» BEREITGESTELLTE DATENSÄTZE:
# # # #

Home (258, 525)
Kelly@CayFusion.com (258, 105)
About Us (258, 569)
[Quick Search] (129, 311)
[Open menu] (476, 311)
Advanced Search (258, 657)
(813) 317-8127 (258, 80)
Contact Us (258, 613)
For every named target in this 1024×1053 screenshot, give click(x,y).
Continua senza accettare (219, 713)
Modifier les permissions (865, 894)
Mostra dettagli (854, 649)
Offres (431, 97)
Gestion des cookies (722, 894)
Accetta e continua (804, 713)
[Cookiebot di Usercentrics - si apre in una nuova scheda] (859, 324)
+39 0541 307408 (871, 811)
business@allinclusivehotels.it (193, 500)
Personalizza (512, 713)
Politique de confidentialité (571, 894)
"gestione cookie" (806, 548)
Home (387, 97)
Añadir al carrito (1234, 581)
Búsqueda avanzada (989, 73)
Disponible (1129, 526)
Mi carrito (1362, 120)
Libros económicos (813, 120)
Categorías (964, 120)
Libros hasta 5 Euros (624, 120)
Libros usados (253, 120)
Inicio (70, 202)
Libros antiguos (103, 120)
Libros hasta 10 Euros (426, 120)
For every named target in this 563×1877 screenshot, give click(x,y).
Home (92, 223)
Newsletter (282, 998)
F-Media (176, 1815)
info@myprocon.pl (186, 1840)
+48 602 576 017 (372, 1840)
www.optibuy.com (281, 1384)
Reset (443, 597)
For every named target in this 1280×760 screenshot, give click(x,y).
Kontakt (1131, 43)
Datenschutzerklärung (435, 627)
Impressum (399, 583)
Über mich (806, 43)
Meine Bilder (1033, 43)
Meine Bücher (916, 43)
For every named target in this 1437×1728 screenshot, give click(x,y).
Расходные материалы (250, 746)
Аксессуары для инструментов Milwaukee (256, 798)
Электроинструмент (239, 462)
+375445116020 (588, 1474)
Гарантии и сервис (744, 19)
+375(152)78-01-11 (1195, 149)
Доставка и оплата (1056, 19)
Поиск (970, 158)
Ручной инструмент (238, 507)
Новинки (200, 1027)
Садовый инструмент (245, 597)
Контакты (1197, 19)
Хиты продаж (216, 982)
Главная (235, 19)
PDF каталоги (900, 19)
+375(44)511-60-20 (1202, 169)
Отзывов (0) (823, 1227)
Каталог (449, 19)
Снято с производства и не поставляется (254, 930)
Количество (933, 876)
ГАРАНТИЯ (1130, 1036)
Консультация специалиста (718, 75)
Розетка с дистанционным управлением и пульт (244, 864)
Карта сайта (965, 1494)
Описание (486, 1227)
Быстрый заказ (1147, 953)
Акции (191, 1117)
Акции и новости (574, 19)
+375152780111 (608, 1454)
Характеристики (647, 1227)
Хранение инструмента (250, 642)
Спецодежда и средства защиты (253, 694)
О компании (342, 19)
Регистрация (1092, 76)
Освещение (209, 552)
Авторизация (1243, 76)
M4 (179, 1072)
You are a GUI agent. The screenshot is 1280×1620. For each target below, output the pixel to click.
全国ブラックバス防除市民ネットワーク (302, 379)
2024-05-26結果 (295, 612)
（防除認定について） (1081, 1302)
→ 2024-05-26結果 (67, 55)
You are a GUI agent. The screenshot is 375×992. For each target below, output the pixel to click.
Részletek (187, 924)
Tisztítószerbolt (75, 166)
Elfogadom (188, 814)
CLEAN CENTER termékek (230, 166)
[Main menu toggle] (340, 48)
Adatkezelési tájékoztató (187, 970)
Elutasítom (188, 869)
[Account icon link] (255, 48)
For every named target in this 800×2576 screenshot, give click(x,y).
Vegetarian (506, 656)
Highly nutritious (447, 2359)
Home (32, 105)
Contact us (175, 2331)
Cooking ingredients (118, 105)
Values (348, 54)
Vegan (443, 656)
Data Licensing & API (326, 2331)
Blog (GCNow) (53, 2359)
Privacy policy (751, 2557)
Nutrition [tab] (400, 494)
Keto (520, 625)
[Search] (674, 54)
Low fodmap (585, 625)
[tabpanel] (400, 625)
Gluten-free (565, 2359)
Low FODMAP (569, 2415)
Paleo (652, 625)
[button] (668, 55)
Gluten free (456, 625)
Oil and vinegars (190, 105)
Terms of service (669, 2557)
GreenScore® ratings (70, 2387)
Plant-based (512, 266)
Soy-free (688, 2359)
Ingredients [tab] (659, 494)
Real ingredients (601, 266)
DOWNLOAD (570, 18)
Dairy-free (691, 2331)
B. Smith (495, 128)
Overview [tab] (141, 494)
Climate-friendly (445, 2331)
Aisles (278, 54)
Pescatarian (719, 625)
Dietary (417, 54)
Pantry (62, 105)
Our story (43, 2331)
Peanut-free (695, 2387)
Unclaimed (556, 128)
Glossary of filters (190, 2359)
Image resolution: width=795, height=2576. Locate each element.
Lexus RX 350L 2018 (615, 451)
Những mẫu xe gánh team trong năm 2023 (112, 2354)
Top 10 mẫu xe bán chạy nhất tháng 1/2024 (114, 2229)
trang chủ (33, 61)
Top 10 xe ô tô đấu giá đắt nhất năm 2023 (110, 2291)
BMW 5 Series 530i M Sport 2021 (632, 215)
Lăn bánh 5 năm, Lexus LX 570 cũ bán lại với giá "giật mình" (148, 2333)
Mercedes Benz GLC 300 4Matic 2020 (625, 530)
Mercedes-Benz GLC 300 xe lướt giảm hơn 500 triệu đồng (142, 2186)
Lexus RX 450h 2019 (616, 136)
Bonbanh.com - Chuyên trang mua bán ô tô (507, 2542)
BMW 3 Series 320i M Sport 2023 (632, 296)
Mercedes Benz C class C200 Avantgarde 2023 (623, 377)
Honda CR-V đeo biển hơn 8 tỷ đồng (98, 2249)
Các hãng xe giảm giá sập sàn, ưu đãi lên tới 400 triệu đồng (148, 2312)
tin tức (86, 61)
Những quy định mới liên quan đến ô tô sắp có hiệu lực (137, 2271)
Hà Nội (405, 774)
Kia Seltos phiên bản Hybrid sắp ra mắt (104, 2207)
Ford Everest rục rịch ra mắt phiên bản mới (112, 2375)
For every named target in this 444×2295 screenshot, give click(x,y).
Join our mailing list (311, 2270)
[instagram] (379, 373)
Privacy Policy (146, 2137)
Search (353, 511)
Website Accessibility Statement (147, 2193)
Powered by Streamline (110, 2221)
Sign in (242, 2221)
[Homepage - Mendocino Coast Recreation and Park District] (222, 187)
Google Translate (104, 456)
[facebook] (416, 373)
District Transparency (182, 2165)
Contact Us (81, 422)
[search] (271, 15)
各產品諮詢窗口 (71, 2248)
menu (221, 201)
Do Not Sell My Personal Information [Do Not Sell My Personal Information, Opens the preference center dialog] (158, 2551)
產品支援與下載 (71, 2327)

# # # #

» GESTELLTE AUFGABE: Gib sämtliche Zeilen aller Datensätze oben als Markdown-Tabelle mit den Spalten „Nr.“ und „Zeile“ wieder. Leerzeilen lässt du dabei weg.

» ALS ANTWORT:
| Nr. | Zeile |
|---|---|
| 1 | Home (258, 525) |
| 2 | Kelly@CayFusion.com (258, 105) |
| 3 | About Us (258, 569) |
| 4 | [Quick Search] (129, 311) |
| 5 | [Open menu] (476, 311) |
| 6 | Advanced Search (258, 657) |
| 7 | (813) 317-8127 (258, 80) |
| 8 | Contact Us (258, 613) |
| 9 | For every named target in this 1024×1053 screenshot, give click(x,y). |
| 10 | Continua senza accettare (219, 713) |
| 11 | Modifier les permissions (865, 894) |
| 12 | Mostra dettagli (854, 649) |
| 13 | Offres (431, 97) |
| 14 | Gestion des cookies (722, 894) |
| 15 | Accetta e continua (804, 713) |
| 16 | [Cookiebot di Usercentrics - si apre in una nuova scheda] (859, 324) |
| 17 | +39 0541 307408 (871, 811) |
| 18 | business@allinclusivehotels.it (193, 500) |
| 19 | Personalizza (512, 713) |
| 20 | Politique de confidentialité (571, 894) |
| 21 | "gestione cookie" (806, 548) |
| 22 | Home (387, 97) |
| 23 | Añadir al carrito (1234, 581) |
| 24 | Búsqueda avanzada (989, 73) |
| 25 | Disponible (1129, 526) |
| 26 | Mi carrito (1362, 120) |
| 27 | Libros económicos (813, 120) |
| 28 | Categorías (964, 120) |
| 29 | Libros hasta 5 Euros (624, 120) |
| 30 | Libros usados (253, 120) |
| 31 | Inicio (70, 202) |
| 32 | Libros antiguos (103, 120) |
| 33 | Libros hasta 10 Euros (426, 120) |
| 34 | For every named target in this 563×1877 screenshot, give click(x,y). |
| 35 | Home (92, 223) |
| 36 | Newsletter (282, 998) |
| 37 | F-Media (176, 1815) |
| 38 | info@myprocon.pl (186, 1840) |
| 39 | +48 602 576 017 (372, 1840) |
| 40 | www.optibuy.com (281, 1384) |
| 41 | Reset (443, 597) |
| 42 | For every named target in this 1280×760 screenshot, give click(x,y). |
| 43 | Kontakt (1131, 43) |
| 44 | Datenschutzerklärung (435, 627) |
| 45 | Impressum (399, 583) |
| 46 | Über mich (806, 43) |
| 47 | Meine Bilder (1033, 43) |
| 48 | Meine Bücher (916, 43) |
| 49 | For every named target in this 1437×1728 screenshot, give click(x,y). |
| 50 | Расходные материалы (250, 746) |
| 51 | Аксессуары для инструментов Milwaukee (256, 798) |
| 52 | Электроинструмент (239, 462) |
| 53 | +375445116020 (588, 1474) |
| 54 | Гарантии и сервис (744, 19) |
| 55 | +375(152)78-01-11 (1195, 149) |
| 56 | Доставка и оплата (1056, 19) |
| 57 | Поиск (970, 158) |
| 58 | Ручной инструмент (238, 507) |
| 59 | Новинки (200, 1027) |
| 60 | Садовый инструмент (245, 597) |
| 61 | Контакты (1197, 19) |
| 62 | Хиты продаж (216, 982) |
| 63 | Главная (235, 19) |
| 64 | PDF каталоги (900, 19) |
| 65 | +375(44)511-60-20 (1202, 169) |
| 66 | Отзывов (0) (823, 1227) |
| 67 | Каталог (449, 19) |
| 68 | Снято с производства и не поставляется (254, 930) |
| 69 | Количество (933, 876) |
| 70 | ГАРАНТИЯ (1130, 1036) |
| 71 | Консультация специалиста (718, 75) |
| 72 | Розетка с дистанционным управлением и пульт (244, 864) |
| 73 | Карта сайта (965, 1494) |
| 74 | Описание (486, 1227) |
| 75 | Быстрый заказ (1147, 953) |
| 76 | Акции (191, 1117) |
| 77 | Акции и новости (574, 19) |
| 78 | +375152780111 (608, 1454) |
| 79 | Характеристики (647, 1227) |
| 80 | Хранение инструмента (250, 642) |
| 81 | Спецодежда и средства защиты (253, 694) |
| 82 | О компании (342, 19) |
| 83 | Регистрация (1092, 76) |
| 84 | Освещение (209, 552) |
| 85 | Авторизация (1243, 76) |
| 86 | M4 (179, 1072) |
| 87 | You are a GUI agent. The screenshot is 1280×1620. For each target below, output the pixel to click. |
| 88 | 全国ブラックバス防除市民ネットワーク (302, 379) |
| 89 | 2024-05-26結果 (295, 612) |
| 90 | （防除認定について） (1081, 1302) |
| 91 | → 2024-05-26結果 (67, 55) |
| 92 | You are a GUI agent. The screenshot is 375×992. For each target below, output the pixel to click. |
| 93 | Részletek (187, 924) |
| 94 | Tisztítószerbolt (75, 166) |
| 95 | Elfogadom (188, 814) |
| 96 | CLEAN CENTER termékek (230, 166) |
| 97 | [Main menu toggle] (340, 48) |
| 98 | Adatkezelési tájékoztató (187, 970) |
| 99 | Elutasítom (188, 869) |
| 100 | [Account icon link] (255, 48) |
| 101 | For every named target in this 800×2576 screenshot, give click(x,y). |
| 102 | Vegetarian (506, 656) |
| 103 | Highly nutritious (447, 2359) |
| 104 | Home (32, 105) |
| 105 | Contact us (175, 2331) |
| 106 | Cooking ingredients (118, 105) |
| 107 | Values (348, 54) |
| 108 | Vegan (443, 656) |
| 109 | Data Licensing & API (326, 2331) |
| 110 | Blog (GCNow) (53, 2359) |
| 111 | Privacy policy (751, 2557) |
| 112 | Nutrition [tab] (400, 494) |
| 113 | Keto (520, 625) |
| 114 | [Search] (674, 54) |
| 115 | Low fodmap (585, 625) |
| 116 | [tabpanel] (400, 625) |
| 117 | Gluten-free (565, 2359) |
| 118 | Low FODMAP (569, 2415) |
| 119 | Paleo (652, 625) |
| 120 | [button] (668, 55) |
| 121 | Gluten free (456, 625) |
| 122 | Oil and vinegars (190, 105) |
| 123 | Terms of service (669, 2557) |
| 124 | GreenScore® ratings (70, 2387) |
| 125 | Plant-based (512, 266) |
| 126 | Soy-free (688, 2359) |
| 127 | Ingredients [tab] (659, 494) |
| 128 | Real ingredients (601, 266) |
| 129 | DOWNLOAD (570, 18) |
| 130 | Dairy-free (691, 2331) |
| 131 | B. Smith (495, 128) |
| 132 | Overview [tab] (141, 494) |
| 133 | Climate-friendly (445, 2331) |
| 134 | Aisles (278, 54) |
| 135 | Pescatarian (719, 625) |
| 136 | Dietary (417, 54) |
| 137 | Pantry (62, 105) |
| 138 | Our story (43, 2331) |
| 139 | Peanut-free (695, 2387) |
| 140 | Unclaimed (556, 128) |
| 141 | Glossary of filters (190, 2359) |
| 142 | Image resolution: width=795, height=2576. Locate each element. |
| 143 | Lexus RX 350L 2018 (615, 451) |
| 144 | Những mẫu xe gánh team trong năm 2023 (112, 2354) |
| 145 | Top 10 mẫu xe bán chạy nhất tháng 1/2024 (114, 2229) |
| 146 | trang chủ (33, 61) |
| 147 | Top 10 xe ô tô đấu giá đắt nhất năm 2023 (110, 2291) |
| 148 | BMW 5 Series 530i M Sport 2021 (632, 215) |
| 149 | Lăn bánh 5 năm, Lexus LX 570 cũ bán lại với giá "giật mình" (148, 2333) |
| 150 | Mercedes Benz GLC 300 4Matic 2020 (625, 530) |
| 151 | Mercedes-Benz GLC 300 xe lướt giảm hơn 500 triệu đồng (142, 2186) |
| 152 | Lexus RX 450h 2019 (616, 136) |
| 153 | Bonbanh.com - Chuyên trang mua bán ô tô (507, 2542) |
| 154 | BMW 3 Series 320i M Sport 2023 (632, 296) |
| 155 | Mercedes Benz C class C200 Avantgarde 2023 (623, 377) |
| 156 | Honda CR-V đeo biển hơn 8 tỷ đồng (98, 2249) |
| 157 | Các hãng xe giảm giá sập sàn, ưu đãi lên tới 400 triệu đồng (148, 2312) |
| 158 | tin tức (86, 61) |
| 159 | Những quy định mới liên quan đến ô tô sắp có hiệu lực (137, 2271) |
| 160 | Hà Nội (405, 774) |
| 161 | Kia Seltos phiên bản Hybrid sắp ra mắt (104, 2207) |
| 162 | Ford Everest rục rịch ra mắt phiên bản mới (112, 2375) |
| 163 | For every named target in this 444×2295 screenshot, give click(x,y). |
| 164 | Join our mailing list (311, 2270) |
| 165 | [instagram] (379, 373) |
| 166 | Privacy Policy (146, 2137) |
| 167 | Search (353, 511) |
| 168 | Website Accessibility Statement (147, 2193) |
| 169 | Powered by Streamline (110, 2221) |
| 170 | Sign in (242, 2221) |
| 171 | [Homepage - Mendocino Coast Recreation and Park District] (222, 187) |
| 172 | Google Translate (104, 456) |
| 173 | [facebook] (416, 373) |
| 174 | District Transparency (182, 2165) |
| 175 | Contact Us (81, 422) |
| 176 | [search] (271, 15) |
| 177 | 各產品諮詢窗口 (71, 2248) |
| 178 | menu (221, 201) |
| 179 | Do Not Sell My Personal Information [Do Not Sell My Personal Information, Opens the preference center dialog] (158, 2551) |
| 180 | 產品支援與下載 (71, 2327) |